- WORK TO COMPLETE:
Without changing a single word, write out every entry.

========================================

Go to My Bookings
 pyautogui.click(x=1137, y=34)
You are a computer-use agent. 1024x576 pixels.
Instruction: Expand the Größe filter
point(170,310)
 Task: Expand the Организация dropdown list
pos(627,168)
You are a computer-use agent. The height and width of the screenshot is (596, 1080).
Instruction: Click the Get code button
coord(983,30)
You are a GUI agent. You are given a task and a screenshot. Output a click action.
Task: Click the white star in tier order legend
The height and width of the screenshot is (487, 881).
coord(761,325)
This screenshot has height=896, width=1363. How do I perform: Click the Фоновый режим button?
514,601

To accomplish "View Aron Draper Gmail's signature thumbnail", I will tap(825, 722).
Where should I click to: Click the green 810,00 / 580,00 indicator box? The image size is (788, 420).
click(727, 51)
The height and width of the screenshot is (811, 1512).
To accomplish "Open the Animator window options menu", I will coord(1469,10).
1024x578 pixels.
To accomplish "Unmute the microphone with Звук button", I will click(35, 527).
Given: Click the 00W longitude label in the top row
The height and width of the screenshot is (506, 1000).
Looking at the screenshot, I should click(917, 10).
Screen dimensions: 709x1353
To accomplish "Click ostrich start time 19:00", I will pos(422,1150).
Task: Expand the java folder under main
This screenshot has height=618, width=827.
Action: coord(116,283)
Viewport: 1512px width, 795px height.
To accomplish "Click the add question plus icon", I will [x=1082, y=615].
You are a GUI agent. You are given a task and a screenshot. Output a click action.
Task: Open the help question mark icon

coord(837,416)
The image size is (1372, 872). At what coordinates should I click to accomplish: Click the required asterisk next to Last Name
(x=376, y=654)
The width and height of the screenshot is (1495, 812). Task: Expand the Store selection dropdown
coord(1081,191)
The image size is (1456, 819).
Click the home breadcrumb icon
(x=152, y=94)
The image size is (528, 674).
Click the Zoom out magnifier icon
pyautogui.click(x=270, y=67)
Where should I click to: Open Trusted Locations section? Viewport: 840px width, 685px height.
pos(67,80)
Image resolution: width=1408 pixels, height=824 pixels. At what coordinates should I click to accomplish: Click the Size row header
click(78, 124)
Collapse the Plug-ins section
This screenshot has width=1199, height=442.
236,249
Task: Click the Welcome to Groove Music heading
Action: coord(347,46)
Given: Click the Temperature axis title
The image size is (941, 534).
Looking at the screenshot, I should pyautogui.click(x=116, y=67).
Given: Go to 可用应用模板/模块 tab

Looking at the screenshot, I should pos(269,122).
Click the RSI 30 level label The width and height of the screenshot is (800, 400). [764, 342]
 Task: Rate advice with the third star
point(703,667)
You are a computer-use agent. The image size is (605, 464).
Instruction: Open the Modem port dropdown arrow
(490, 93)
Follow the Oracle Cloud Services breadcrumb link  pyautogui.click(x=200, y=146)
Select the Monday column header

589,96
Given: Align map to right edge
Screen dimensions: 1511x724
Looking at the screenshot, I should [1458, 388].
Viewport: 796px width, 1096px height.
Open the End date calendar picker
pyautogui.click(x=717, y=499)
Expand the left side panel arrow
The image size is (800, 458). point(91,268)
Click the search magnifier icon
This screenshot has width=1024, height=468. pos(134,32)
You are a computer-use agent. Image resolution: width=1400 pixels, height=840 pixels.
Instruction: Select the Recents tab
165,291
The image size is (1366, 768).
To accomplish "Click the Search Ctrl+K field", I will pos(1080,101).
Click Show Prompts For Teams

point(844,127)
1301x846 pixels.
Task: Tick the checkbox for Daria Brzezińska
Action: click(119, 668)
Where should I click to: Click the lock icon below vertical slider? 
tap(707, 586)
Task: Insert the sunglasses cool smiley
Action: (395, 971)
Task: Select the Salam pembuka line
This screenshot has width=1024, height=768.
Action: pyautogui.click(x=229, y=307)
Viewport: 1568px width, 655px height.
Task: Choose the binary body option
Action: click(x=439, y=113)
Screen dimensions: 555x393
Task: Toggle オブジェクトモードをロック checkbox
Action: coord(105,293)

========================================

- ANSWER TO THIS PROBLEM:
Go to My Bookings
 pyautogui.click(x=1137, y=34)
You are a computer-use agent. 1024x576 pixels.
Instruction: Expand the Größe filter
point(170,310)
 Task: Expand the Организация dropdown list
pos(627,168)
You are a computer-use agent. The height and width of the screenshot is (596, 1080).
Instruction: Click the Get code button
coord(983,30)
You are a GUI agent. You are given a task and a screenshot. Output a click action.
Task: Click the white star in tier order legend
The height and width of the screenshot is (487, 881).
coord(761,325)
This screenshot has height=896, width=1363. How do I perform: Click the Фоновый режим button?
514,601

To accomplish "View Aron Draper Gmail's signature thumbnail", I will tap(825, 722).
Where should I click to: Click the green 810,00 / 580,00 indicator box? The image size is (788, 420).
click(727, 51)
The height and width of the screenshot is (811, 1512).
To accomplish "Open the Animator window options menu", I will coord(1469,10).
1024x578 pixels.
To accomplish "Unmute the microphone with Звук button", I will click(35, 527).
Given: Click the 00W longitude label in the top row
The height and width of the screenshot is (506, 1000).
Looking at the screenshot, I should click(917, 10).
Screen dimensions: 709x1353
To accomplish "Click ostrich start time 19:00", I will pos(422,1150).
Task: Expand the java folder under main
This screenshot has height=618, width=827.
Action: coord(116,283)
Viewport: 1512px width, 795px height.
To accomplish "Click the add question plus icon", I will [x=1082, y=615].
You are a GUI agent. You are given a task and a screenshot. Output a click action.
Task: Open the help question mark icon

coord(837,416)
The image size is (1372, 872). At what coordinates should I click to accomplish: Click the required asterisk next to Last Name
(x=376, y=654)
The width and height of the screenshot is (1495, 812). Task: Expand the Store selection dropdown
coord(1081,191)
The image size is (1456, 819).
Click the home breadcrumb icon
(x=152, y=94)
The image size is (528, 674).
Click the Zoom out magnifier icon
pyautogui.click(x=270, y=67)
Where should I click to: Open Trusted Locations section? Viewport: 840px width, 685px height.
pos(67,80)
Image resolution: width=1408 pixels, height=824 pixels. At what coordinates should I click to accomplish: Click the Size row header
click(78, 124)
Collapse the Plug-ins section
This screenshot has width=1199, height=442.
236,249
Task: Click the Welcome to Groove Music heading
Action: coord(347,46)
Given: Click the Temperature axis title
The image size is (941, 534).
Looking at the screenshot, I should pyautogui.click(x=116, y=67).
Given: Go to 可用应用模板/模块 tab

Looking at the screenshot, I should pos(269,122).
Click the RSI 30 level label The width and height of the screenshot is (800, 400). [764, 342]
 Task: Rate advice with the third star
point(703,667)
You are a computer-use agent. The image size is (605, 464).
Instruction: Open the Modem port dropdown arrow
(490, 93)
Follow the Oracle Cloud Services breadcrumb link  pyautogui.click(x=200, y=146)
Select the Monday column header

589,96
Given: Align map to right edge
Screen dimensions: 1511x724
Looking at the screenshot, I should [1458, 388].
Viewport: 796px width, 1096px height.
Open the End date calendar picker
pyautogui.click(x=717, y=499)
Expand the left side panel arrow
The image size is (800, 458). point(91,268)
Click the search magnifier icon
This screenshot has width=1024, height=468. pos(134,32)
You are a computer-use agent. Image resolution: width=1400 pixels, height=840 pixels.
Instruction: Select the Recents tab
165,291
The image size is (1366, 768).
To accomplish "Click the Search Ctrl+K field", I will pos(1080,101).
Click Show Prompts For Teams

point(844,127)
1301x846 pixels.
Task: Tick the checkbox for Daria Brzezińska
Action: click(119, 668)
Where should I click to: Click the lock icon below vertical slider? 
tap(707, 586)
Task: Insert the sunglasses cool smiley
Action: (395, 971)
Task: Select the Salam pembuka line
This screenshot has width=1024, height=768.
Action: pyautogui.click(x=229, y=307)
Viewport: 1568px width, 655px height.
Task: Choose the binary body option
Action: click(x=439, y=113)
Screen dimensions: 555x393
Task: Toggle オブジェクトモードをロック checkbox
Action: coord(105,293)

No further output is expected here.